**Available data**
※ ※ ※

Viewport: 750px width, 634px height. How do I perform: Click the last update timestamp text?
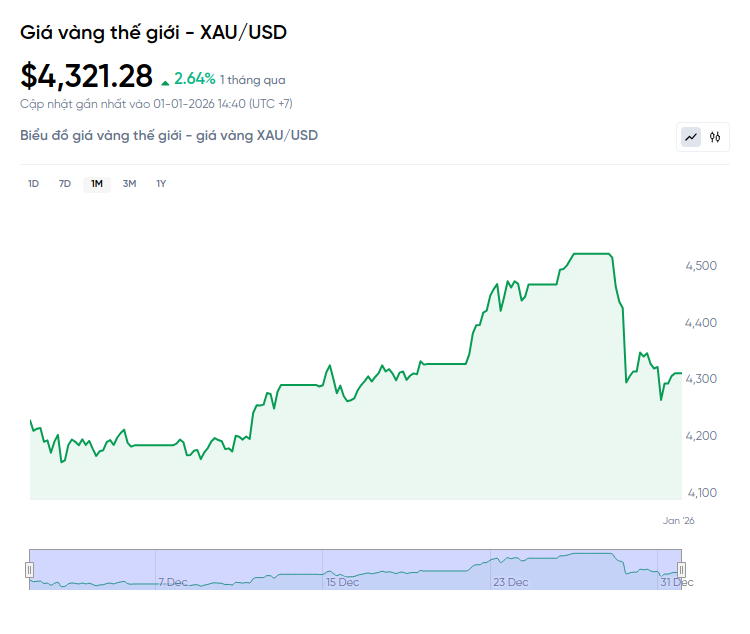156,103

※ ※ ※

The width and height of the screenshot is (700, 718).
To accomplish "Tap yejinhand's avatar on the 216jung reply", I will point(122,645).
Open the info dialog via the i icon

※ ※ ※

**Work task**
Go to the line with "The width and" in the entries above and repeat every line from there through the line with "Open the info dialog via the i icon", exactly and with no other text.

**Answer to the exercise**
The width and height of the screenshot is (700, 718).
To accomplish "Tap yejinhand's avatar on the 216jung reply", I will point(122,645).
Open the info dialog via the i icon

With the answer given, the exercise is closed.